QuickShiftClustering

August 24, 2016 · View on GitHub

QuickShift [1] is a fast method for hierarchical clustering, which first constructs the clustering tree, and subsequently allows to quickly cut links in the tree which exceed a specified length. This second step can be performed for different link-lengths without having to re-run the clustering itself. Care has been taken to provide a high-performance implementation.
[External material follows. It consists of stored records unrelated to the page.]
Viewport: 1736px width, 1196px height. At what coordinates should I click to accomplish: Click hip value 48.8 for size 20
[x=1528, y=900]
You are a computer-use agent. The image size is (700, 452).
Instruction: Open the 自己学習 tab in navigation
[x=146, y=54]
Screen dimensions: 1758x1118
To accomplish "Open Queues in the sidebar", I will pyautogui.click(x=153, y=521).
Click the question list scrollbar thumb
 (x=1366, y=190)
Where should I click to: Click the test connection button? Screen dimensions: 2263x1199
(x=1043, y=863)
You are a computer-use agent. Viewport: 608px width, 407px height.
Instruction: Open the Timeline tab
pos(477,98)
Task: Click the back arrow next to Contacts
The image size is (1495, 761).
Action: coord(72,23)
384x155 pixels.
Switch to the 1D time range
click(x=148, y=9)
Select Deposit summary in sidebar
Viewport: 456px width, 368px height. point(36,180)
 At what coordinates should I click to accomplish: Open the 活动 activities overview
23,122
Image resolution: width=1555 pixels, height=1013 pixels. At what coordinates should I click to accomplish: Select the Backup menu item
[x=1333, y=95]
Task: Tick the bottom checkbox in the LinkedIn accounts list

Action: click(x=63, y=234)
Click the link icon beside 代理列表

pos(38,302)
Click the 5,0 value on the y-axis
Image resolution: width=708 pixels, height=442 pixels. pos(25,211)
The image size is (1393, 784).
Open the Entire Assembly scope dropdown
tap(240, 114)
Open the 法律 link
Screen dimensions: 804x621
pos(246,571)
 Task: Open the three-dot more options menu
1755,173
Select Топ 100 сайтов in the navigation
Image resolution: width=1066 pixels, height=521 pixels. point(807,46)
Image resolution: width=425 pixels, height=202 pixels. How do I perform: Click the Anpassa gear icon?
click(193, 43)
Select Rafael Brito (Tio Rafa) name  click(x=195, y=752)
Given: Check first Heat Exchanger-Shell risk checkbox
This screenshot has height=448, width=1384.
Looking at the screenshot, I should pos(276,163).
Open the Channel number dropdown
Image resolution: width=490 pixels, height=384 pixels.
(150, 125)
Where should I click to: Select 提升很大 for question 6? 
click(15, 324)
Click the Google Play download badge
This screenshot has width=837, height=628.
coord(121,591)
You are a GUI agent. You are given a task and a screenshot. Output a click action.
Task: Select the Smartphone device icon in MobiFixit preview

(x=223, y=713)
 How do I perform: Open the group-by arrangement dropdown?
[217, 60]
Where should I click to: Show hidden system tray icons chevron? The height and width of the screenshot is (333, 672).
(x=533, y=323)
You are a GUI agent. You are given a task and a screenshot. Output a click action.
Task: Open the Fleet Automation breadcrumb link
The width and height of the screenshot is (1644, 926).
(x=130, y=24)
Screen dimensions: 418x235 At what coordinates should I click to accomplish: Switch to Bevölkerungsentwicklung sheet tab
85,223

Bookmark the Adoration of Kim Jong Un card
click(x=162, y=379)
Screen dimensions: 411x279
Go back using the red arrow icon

[1] Quick Shift and Kernel Methods for Mode Seeking

Functions

a = quickshift(data)
a = quickshift(data, sigma)
# cluster ndim x nsamplex matrix data.
# sigma: Gaussian kernel width, see paper

labels = quickshiftlabels(a::QuickShift)
labels = quickshiftlabels(a::QuickShift, maxlinklength)
# cut links in the tree with length > maxlinklength
# return cluster labels for data points.

quickshiftplot(a, data, labels)
# plot data points and hierarchical links
# needs PyPlot installed, only for 2D

Performance

data 2 x N	Runtime quickshift	Runtime quickshiftlabels
1000	0.06 sec	0.0002 sec
10000	0.27 sec	0.004 sec
100000	9.67 sec	0.04 sec

For larger numbers of data points, you might want to use KShiftsClustering.jl to cluster the N data points to e.g. 10.000 cluster centers, and then perform QuickShift on those.

Comparison with kmedoids for 20.000 points:

using Clustering, QuickShiftClustering, FunctionalDataUtils

data = rand(2,20000)
@time a = kmedoids(1-exp(-distance(data,data)*10),10)
#  =>  elapsed time: 56.666481916 seconds (41126243444 bytes allocated, 15.31% gc time)

@time labels = quickshiftlabels(quickshift(data))
#  =>  elapsed time: 1.187448525 seconds (277816624 bytes allocated, 28.79% gc time)

Example

using FunctionalData
data = @p map unstack(1:10) (x->10*randn(2,1).+randn(2,100)) | flatten

using QuickShiftClustering
a = quickshift(data)           
labels = quickshiftlabels(a)   

quickshiftplot(a, data, labels)